Step 9: Avoid the most common mistakes

Like any swing feel, this one can be overdone or misunderstood. Keep an eye on these traps.

Mistake 1: Forcing the hands low without the club working up

The cue has two parts for a reason. If you only lower the hands and never let the club rise, you can get too flat. The goal is hands low, club up, not hands low and club low.

Mistake 2: Getting too rigid in the arms

A straighter lead arm is good. Tension is not. You want width and structure, not stiffness.

Mistake 3: Standing up anyway

Some golfers rehearse low hands but still lose posture through impact. If that sounds familiar, pair the hand cue with a simple body thought such as keeping your chest inclination steady.

Mistake 4: Trying it only at full speed

Fast swings hide bad patterns. Slow rehearsals and half shots are the quickest way to make this feel stick.

Step 10: Build this into your pre-shot routine

If you want the low hands golf swing to show up on the course, it needs a place in your routine.

Try this simple sequence before an iron shot:

  1. Pick your target.
  2. Make one slow rehearsal with the feel of hands low, club up.
  3. Step in and set your posture.
  4. Trust the single cue and swing.

That keeps your mind clear. Too many swing thoughts create hesitation. One athletic cue usually works better than five technical corrections.

If you are working on contact, keep this idea mostly for irons at first. Once the motion becomes natural, you can see how it influences longer clubs.

FAQ

What does low hands golf swing actually mean?

It means your hands stay relatively low while the club works upward during the takeaway and downswing. The feel is not about shoving the hands down.
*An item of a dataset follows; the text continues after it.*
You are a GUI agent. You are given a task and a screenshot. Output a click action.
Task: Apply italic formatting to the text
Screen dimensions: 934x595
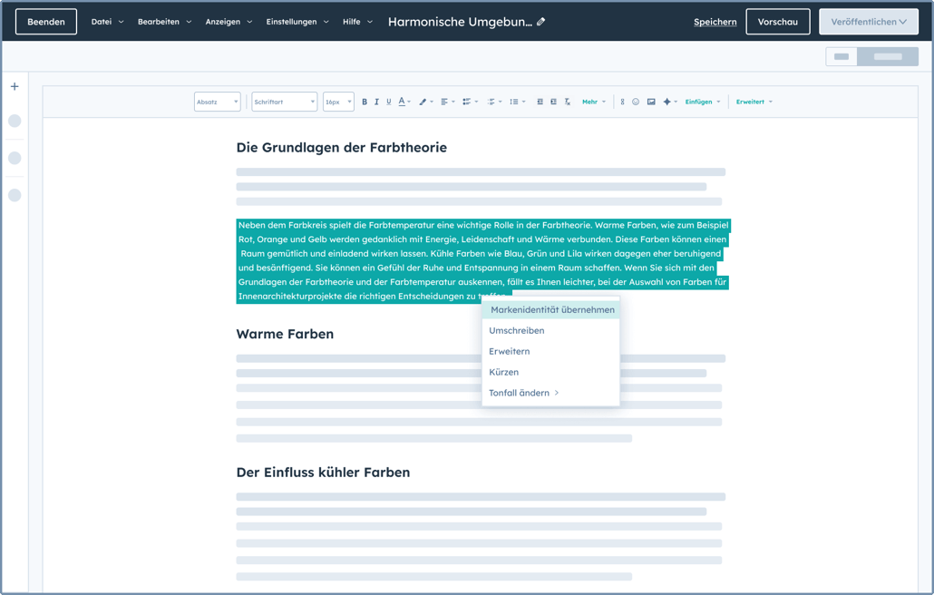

It is about avoiding an early hand lift that disrupts posture and arm structure.

Why does the low hands golf swing help with iron contact?

It helps you stay in posture and keep the lead arm straighter. Those two pieces improve your swing arc and low point control, which can lead to more solid strikes.

Should I use the same cue in the downswing?

Yes. The same thought, hands low and club up, can help organize the downswing as well. It supports posture and prevents the hands from jumping up too early.

Can low hands make the swing too flat?

It can if you forget the second half of the cue. The club still needs to work up. If the hands stay low but the club never gains angle, the swing can get too flat.

How do I know if I am doing it correctly?

Check whether you are maintaining posture better and whether your lead arm stays wider with less effort. Better contact with short and mid irons is another strong sign.

What is the best way to practice the low hands golf swing?

Start with slow rehearsals, then hit half shots with one focus only: hands low, club up. Once the motion feels natural and contact improves, build up to full swings.

Final takeaway

If your iron play feels inconsistent, you do not always need a long list of mechanical fixes. Sometimes one clear image can clean up several problems at once.

The low hands golf swing is a great example. Keeping your hands low while the club works up can help you stay in posture, keep your lead arm straighter, and strike the ball more solidly.

For many golfers, that one cue can be the difference between a swing that looks busy and a swing that delivers the club with control.

When you practice, keep it simple: hands low, club up.